> Exercise material:
__________

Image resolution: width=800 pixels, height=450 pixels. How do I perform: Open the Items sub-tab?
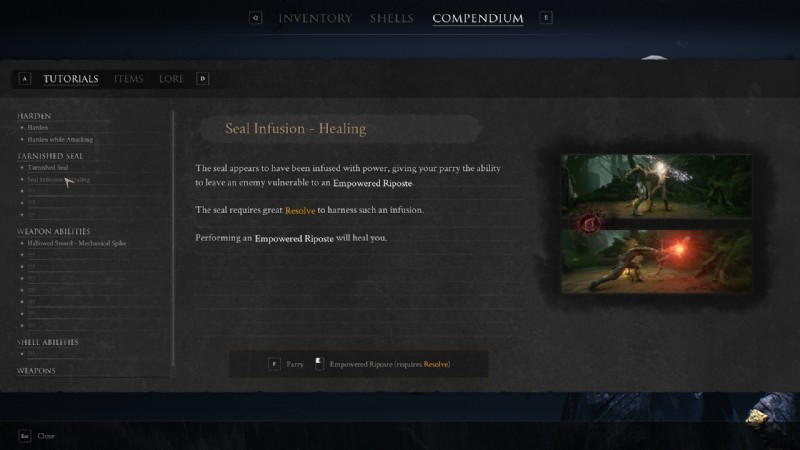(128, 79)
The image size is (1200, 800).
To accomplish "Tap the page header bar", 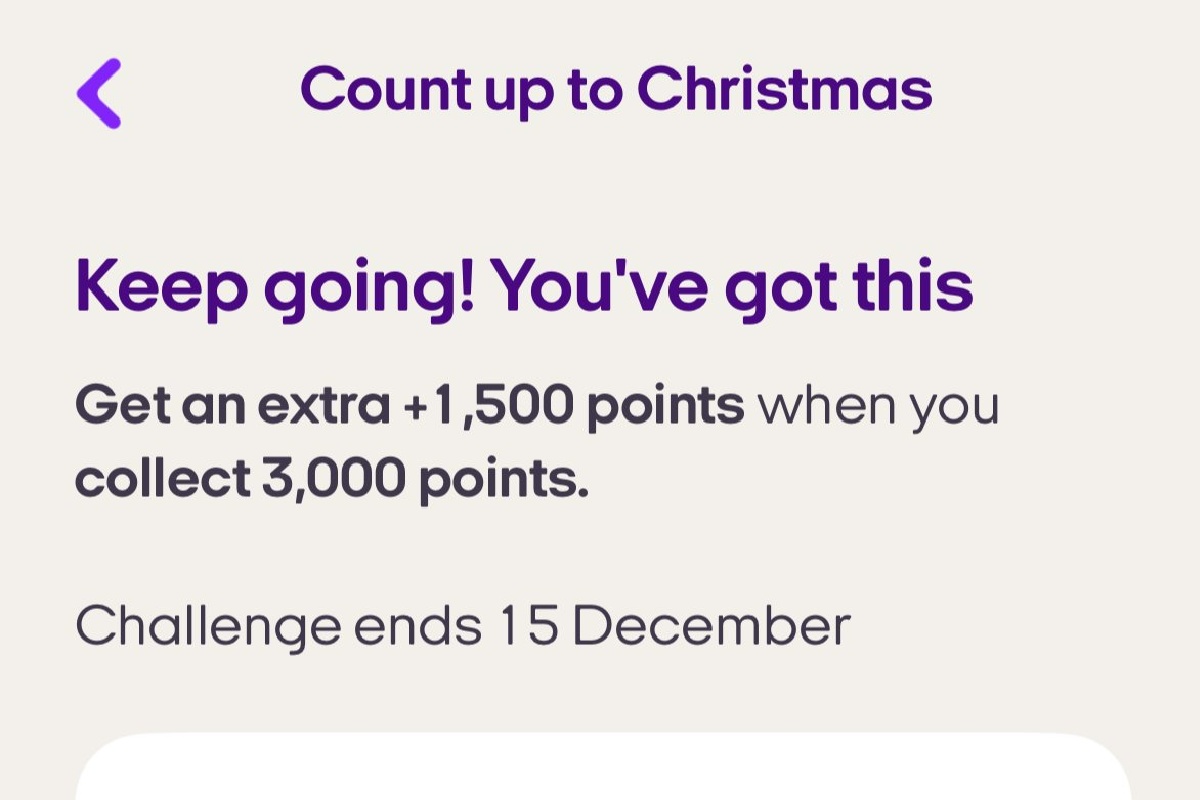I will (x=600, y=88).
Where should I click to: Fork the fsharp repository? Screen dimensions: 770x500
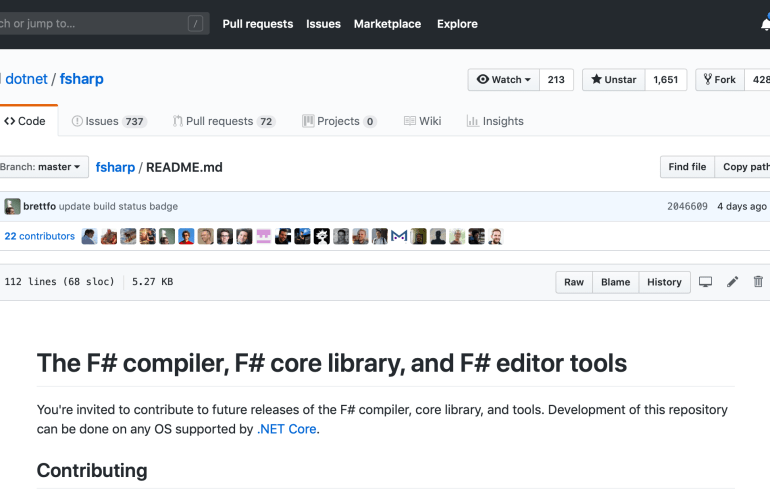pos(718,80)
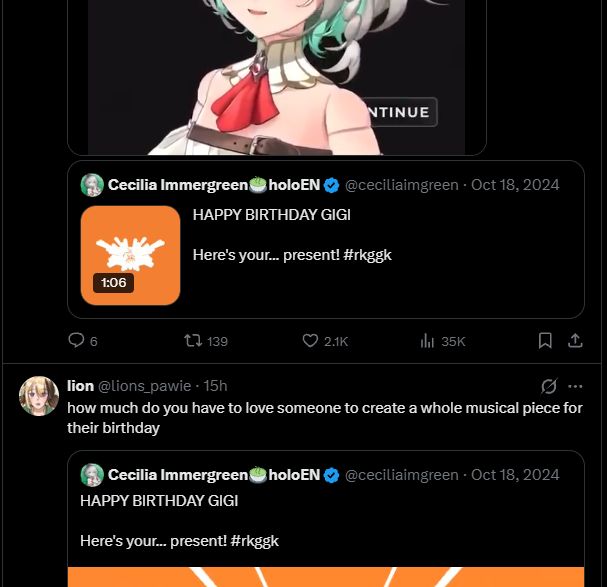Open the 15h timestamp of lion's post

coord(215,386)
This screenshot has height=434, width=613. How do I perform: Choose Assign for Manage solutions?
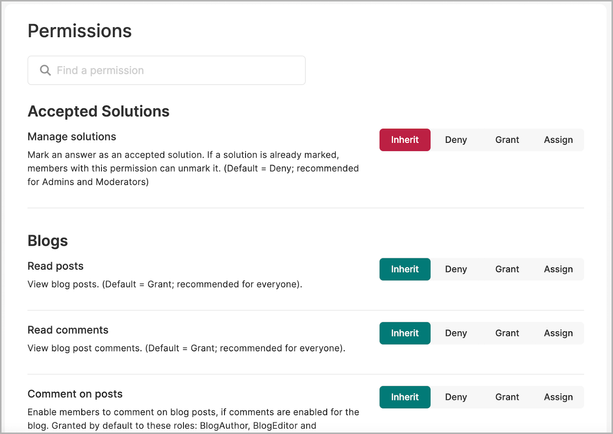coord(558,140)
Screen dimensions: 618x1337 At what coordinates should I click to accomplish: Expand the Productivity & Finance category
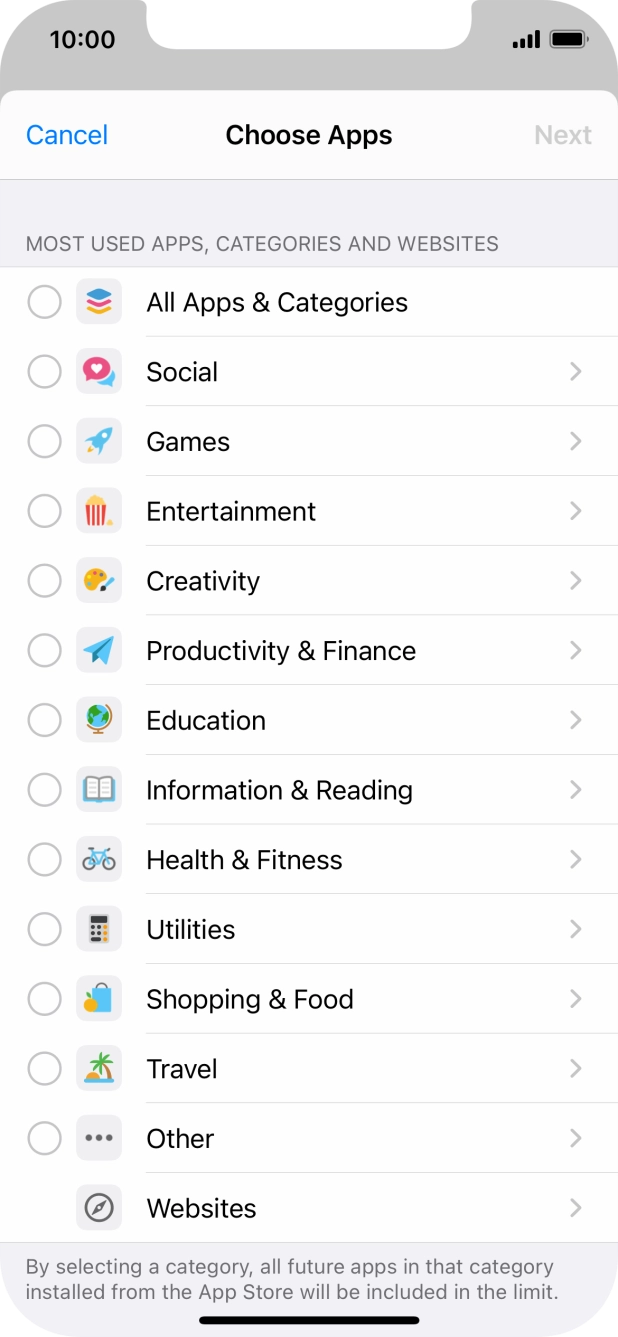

__________

> The exercise:
Pick out each line of the data above that contains the string "height", treating uppercase and lowercase letters as different, and copy those lines in full.

> Solution to the problem:
Image resolution: width=800 pixels, height=450 pixels. How do I perform: Open the Items sub-tab?
This screenshot has height=434, width=613. How do I perform: Choose Assign for Manage solutions?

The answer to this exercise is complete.